It’s raining credit guarantees, will he pay out loans?
The government’s latest moves to expand the size and reach of its credit support in the wake of the second wave of the pandemic have met with mixed reactions.
On Monday, the government incorporated more sectors into its credit guarantee and increased total spending on the flagship Emergency Credit Line Guarantee Program (ECLGS) by ₹1.5 trillion ₹4.5 trillion. Essentially, the government wants to make sure that businesses do not run out of the funds they need to stay afloat in the aftermath of the damaging effects of Wave 2. Collateral benefits weaker and smaller borrowers the most, so it shouldn’t be surprising that small businesses need collateral to offset the impact of the pandemic and it is 100% sure. Left on their own, small businesses find it difficult to borrow at competitive rates from lenders.
While the benefits of giving cheap and easy credit with collateral are obvious, the proof of the pudding is in the eating. Will the strengthened guarantees result in a free flow of credit from the banks? There are encouraging signs but also problems.
So far, under the ECLGS program, lenders have granted ₹2.69 trillion in loans, or 90% of the previous target. Bankers have called for the target to be increased as demand for cheap credit may increase following the second wave. This shows that there is a demand for credit, albeit low. “The impact will depend on the amount of money borrowed through this route. Sectors like tourism should benefit provided they are allowed to open up in a meaningful way. The lower interest rate charged, which can be 2-3% lower than the regular rate, will help reduce the cost of funds. It has to be seen whether these funds are used to invest or to repay old loans, “wrote Care Ratings analysts in a note.

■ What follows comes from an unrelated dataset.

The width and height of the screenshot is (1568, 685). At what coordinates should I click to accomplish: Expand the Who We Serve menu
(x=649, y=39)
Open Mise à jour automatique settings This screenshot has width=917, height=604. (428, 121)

In FY21, loans to midsize businesses grew 28% after nearly a decade of weak single-digit growth interspersed with contractions. It is obvious that the guarantees have made it possible for the banks to grant loans more freely. However, loans to micro and small businesses remain modest.

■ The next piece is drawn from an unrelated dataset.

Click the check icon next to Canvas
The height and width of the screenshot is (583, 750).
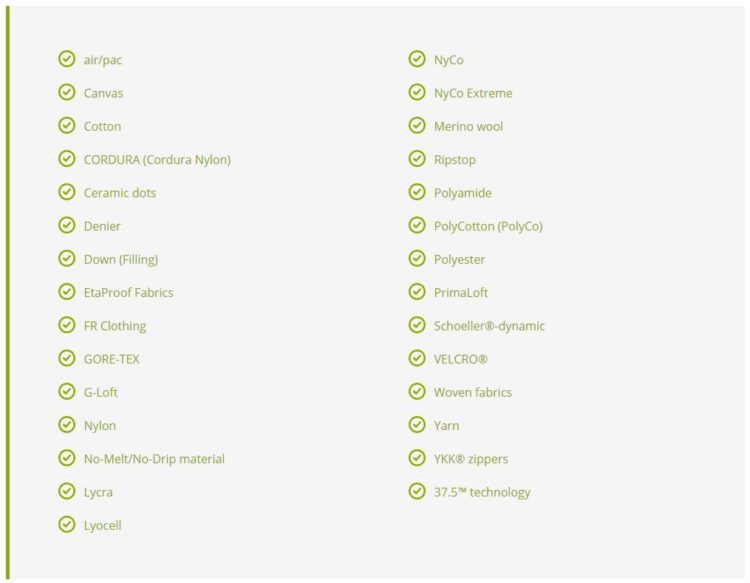[x=67, y=92]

That said, despite numerous credit guarantees and pressure from the Reserve Bank of India (RBI) to build a portfolio of covid loans, overall banking sector credit growth has remained anemic around 6%. Companies are deleveraging and the motivation to borrow and invest in projects is currently very low. In addition, companies that borrow only do so to pay off more costly debts than they have on their balance sheets. Analysts have pointed out that credit is a medium-term booster for companies that genuinely lack revenue. The measures are unlikely to immediately stimulate small business operations. At best, easier credit would prevent businesses from going bankrupt due to the pandemic.